Une des conditions posées par Washington pour le « tournant rapide » était l’engagement direct « des Arabes » dans la guerre humanitaire anti-Kadhafi. Qui, avec la demande de zone d’exclusion aérienne venue et de la Ligue Arabe et du Conseil de coopération du Golfe, n’aillent pas s’imaginer qu’ils pouvaient s’en laver les mains. Sitôt dit sitôt fait. Hier est arrivée la confirmation que « peut-être » au moins le Qatar et les Emirats arabes unis, et « peut-être » aussi la « démocratique » Jordanie du roi Abdallah sont prêts à y participer avec le consentement de l’utilisation de leurs bases et le survol de leur espace aérien (sec refus par contre de l’Egypte, malgré l’avertissement de madame Clinton, de Tunis où elle est en visite, déclarant que le maintien de Kadhafi au pouvoir, « causerait des problèmes pour le Caire et Tunis et qui que ce soit d’autre »).
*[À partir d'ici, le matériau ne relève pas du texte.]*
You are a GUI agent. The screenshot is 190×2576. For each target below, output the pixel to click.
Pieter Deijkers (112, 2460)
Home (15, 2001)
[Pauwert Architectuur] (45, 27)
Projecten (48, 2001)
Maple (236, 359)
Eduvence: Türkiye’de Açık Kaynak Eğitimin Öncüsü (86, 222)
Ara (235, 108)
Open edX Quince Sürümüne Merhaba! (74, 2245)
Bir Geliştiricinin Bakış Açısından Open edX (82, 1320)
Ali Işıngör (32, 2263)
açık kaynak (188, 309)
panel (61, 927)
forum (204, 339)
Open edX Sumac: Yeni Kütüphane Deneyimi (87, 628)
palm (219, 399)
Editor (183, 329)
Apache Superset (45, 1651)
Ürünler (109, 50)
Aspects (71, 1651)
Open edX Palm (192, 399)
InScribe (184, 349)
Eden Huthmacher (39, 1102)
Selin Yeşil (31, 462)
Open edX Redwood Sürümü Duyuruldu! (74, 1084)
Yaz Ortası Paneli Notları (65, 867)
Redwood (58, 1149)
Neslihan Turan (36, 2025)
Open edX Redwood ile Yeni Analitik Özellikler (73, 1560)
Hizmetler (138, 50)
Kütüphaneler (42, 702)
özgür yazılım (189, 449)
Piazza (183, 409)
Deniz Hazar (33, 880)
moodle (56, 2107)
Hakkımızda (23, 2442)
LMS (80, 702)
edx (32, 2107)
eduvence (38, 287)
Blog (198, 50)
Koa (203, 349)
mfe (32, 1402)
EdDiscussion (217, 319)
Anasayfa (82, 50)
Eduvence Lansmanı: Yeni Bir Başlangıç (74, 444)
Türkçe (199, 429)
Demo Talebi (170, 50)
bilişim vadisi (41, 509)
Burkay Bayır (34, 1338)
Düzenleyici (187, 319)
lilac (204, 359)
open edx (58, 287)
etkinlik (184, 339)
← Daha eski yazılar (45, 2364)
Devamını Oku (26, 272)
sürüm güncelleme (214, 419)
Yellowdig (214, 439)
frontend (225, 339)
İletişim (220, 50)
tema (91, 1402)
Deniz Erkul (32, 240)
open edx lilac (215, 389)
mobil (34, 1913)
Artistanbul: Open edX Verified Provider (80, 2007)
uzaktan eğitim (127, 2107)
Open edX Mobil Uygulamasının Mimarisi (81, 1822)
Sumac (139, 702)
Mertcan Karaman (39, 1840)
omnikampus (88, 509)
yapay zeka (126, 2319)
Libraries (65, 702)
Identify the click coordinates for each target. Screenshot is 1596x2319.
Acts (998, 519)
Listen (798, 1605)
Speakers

Aucun problèmes si les compagnons de route humanitaires arabes sont ceux-là même qui ont demandé il y a quelques jours l’aide fraternelle des troupes saoudiennes et des policiers des Emirats pour écraser dans le sang la « protestation pacifique » au Bahrein.
Il y a intervention humanitaire et intervention humanitaire.